I took one day off of work after having a miscarriage. I felt like everyone else got over it in one day, I was supposed to have, too. No one bothered to talk to me about how I felt. I was convinced that I was being over-dramatic, erratic and irrational if I continued to feel loss. I tore the pages out of the journal I bought the day after I found out I was pregnant- words I wrote about my happiness in finding out about a baby that would never be- and according to my husband's reality, maybe a baby that never was.


I kept getting up and going to work.


My mom sent me a plant.


One night we got into a pretty heated argument. Pain and anger were making their way up my spine and out of my mouth. I didn't know what to do, so I went downstairs, got in my car and proceeded to peel out of my parking space in a fit of rage.


Only...


The 1988 Chrysler Lebaron I owned had a front end that I never really judged well, so when the front right bumper of my car made contact with the car next to me, it hadn't been the first time. By then, I was well known for my issues with parked cars.


I hit the pedal so hard in my effort to leave that night that I was already out of the parking spot by the time I realized what had happened. I got out of the car, mortified to find that not only had I wrecked the car of the person who was parked next to me- I had wrecked the still-new prized first real car of my still-new husband. And when I say I did damage, I left a blue streak and an indentation on his front quarter panel, the entire driver side door, and the rear quarter panel.

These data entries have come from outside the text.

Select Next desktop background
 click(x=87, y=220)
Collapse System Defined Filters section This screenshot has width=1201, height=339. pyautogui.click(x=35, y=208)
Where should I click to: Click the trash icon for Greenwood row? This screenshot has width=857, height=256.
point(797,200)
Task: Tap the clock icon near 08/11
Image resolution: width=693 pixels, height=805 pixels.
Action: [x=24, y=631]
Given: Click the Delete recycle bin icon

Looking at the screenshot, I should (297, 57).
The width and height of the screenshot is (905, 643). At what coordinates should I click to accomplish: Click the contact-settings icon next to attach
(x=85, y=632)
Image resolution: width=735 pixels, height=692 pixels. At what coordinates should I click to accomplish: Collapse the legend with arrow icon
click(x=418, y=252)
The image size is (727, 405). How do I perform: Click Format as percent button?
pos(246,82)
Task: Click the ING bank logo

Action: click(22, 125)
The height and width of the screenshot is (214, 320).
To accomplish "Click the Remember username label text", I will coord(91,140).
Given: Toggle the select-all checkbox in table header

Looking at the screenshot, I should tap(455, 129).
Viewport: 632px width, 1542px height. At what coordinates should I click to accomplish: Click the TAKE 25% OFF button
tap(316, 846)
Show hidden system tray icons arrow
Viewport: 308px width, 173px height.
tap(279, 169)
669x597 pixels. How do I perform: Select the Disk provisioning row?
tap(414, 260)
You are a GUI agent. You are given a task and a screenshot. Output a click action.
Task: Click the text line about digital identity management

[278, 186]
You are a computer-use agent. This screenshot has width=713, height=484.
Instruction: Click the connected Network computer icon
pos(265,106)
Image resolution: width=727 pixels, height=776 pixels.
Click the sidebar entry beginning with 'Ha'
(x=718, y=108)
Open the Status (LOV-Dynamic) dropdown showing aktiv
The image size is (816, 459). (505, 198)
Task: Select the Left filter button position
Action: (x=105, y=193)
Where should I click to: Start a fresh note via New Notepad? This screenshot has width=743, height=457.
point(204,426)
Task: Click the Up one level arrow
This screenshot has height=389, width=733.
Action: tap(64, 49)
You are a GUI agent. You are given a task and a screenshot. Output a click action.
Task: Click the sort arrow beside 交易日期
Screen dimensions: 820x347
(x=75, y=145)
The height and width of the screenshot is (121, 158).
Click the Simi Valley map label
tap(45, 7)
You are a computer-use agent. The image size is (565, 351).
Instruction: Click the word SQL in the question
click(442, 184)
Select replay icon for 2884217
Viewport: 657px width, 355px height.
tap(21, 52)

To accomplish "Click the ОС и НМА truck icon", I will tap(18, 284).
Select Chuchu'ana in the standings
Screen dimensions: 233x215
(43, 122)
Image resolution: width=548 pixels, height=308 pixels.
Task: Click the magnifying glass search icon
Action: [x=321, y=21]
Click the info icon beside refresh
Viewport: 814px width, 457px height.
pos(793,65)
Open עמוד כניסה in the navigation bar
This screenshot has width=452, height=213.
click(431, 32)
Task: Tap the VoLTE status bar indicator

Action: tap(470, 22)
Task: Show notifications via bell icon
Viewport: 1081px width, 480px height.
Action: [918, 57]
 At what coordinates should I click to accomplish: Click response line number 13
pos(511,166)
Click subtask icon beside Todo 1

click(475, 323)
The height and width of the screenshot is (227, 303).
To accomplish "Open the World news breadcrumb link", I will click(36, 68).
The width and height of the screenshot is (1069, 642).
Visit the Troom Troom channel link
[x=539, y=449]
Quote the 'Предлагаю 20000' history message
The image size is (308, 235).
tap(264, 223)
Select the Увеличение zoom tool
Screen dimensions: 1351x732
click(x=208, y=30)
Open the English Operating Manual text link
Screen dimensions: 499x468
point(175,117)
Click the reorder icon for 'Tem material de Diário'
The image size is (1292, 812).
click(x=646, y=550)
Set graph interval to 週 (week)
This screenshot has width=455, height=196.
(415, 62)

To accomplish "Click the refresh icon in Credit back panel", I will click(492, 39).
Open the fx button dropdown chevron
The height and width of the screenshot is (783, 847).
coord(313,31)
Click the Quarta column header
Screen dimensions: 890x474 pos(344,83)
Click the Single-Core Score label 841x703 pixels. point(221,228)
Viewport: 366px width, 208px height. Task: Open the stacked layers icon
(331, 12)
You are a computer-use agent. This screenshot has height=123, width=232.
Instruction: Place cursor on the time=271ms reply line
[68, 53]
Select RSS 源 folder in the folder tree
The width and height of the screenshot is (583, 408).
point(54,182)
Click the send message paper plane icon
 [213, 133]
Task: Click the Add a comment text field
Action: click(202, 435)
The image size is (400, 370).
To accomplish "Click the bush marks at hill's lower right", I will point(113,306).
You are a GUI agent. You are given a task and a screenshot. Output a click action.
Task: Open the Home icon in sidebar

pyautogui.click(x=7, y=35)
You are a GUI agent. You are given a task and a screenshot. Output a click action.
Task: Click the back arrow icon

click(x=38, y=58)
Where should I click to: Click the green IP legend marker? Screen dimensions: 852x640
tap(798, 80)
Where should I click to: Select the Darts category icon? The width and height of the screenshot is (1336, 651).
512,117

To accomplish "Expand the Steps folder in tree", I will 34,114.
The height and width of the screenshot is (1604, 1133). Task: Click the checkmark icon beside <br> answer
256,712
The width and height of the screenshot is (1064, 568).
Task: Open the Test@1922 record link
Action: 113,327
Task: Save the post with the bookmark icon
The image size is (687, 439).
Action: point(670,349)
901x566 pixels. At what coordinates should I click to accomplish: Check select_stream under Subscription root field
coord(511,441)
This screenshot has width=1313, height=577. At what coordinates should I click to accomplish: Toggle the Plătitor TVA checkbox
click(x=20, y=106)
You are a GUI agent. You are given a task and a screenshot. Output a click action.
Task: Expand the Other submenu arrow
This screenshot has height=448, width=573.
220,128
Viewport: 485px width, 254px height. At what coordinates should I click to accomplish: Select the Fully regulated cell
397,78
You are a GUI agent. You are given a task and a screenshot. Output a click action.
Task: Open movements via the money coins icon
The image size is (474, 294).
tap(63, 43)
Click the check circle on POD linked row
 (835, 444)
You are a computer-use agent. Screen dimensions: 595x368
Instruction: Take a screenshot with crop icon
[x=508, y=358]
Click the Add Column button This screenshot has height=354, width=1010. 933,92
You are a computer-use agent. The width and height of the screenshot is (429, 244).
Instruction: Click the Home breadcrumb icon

In the moment that followed, I knew I would make a choice that would define our relationship.


Despite the anger I felt, despite what was happening to me, I ran back upstairs, crying hard. Somehow, we ended up waiting by our cars after calling the police.


Maybe they'd hoped for a more exciting domestic incident, but we calmly informed the officer who showed up that they were both our cars and we thought we had to call the police to report it. He laughed, told us we were on private property so all we were required to do was exchange insurance information, and wished us luck.


That night, James was stunned, but not mad. He didn't make me feel guilty, or stupid, or like I was crazy. This was the first time in our married lives where I would receive grace from him; in a time where no one would have blamed him for reacting in anger, he chose compassion. He chose diffusion.


James and I seemed okay after that; I was relieved that he never really got angry about it. We took the car down to El Paso together and got it fixed. The driver side door was never the same.


And shortly after this incident, James' mother asked me to go for a walk with her. I remember distinctly feeling honored that she'd asked me to do something with her, as she never really seemed to like me much. I thought maybe she would share the kind of comfort I needed from a mother, since my own was so far away.


During the one and only conversation I've ever had about anything substantial with my mother-in-law, she told me that she knew I wrecked James' car on purpose and that no matter how mad I was, it was never okay to destroy property.


So in therapy, more than twenty years later, I admitted to a complete stranger- because that was easier than talking to anyone in my family- that I was still really very angry about the "imaginary" baby I lost and the very real car that I wrecked "on purpose".


What I learned was that I had never been afforded the luxury of closure or the comfort of mourning, and that within the first six months of my marriage I formed a very solid mental barrier between myself and anyone who could be defined as my family, including my husband. And then I worked diligently to never let anyone see me cry; to never let them see me angry; to let them all be who they are at the expense of whomever it was that I was meant to be.


Even now, when we talk about that Saturn... it's this funny story about my truly tragic parking skills and the damage that was done to that car.


Nevermind the damage that was done to me.


We got the car fixed within days; my repairs came nearly twenty years later when finally, James heard the echo of hurt in the words he spoke that negated my reality. He apologized. We mourned together, finally, all of the losses he could never allow himself to see and I could never allow myself to feel.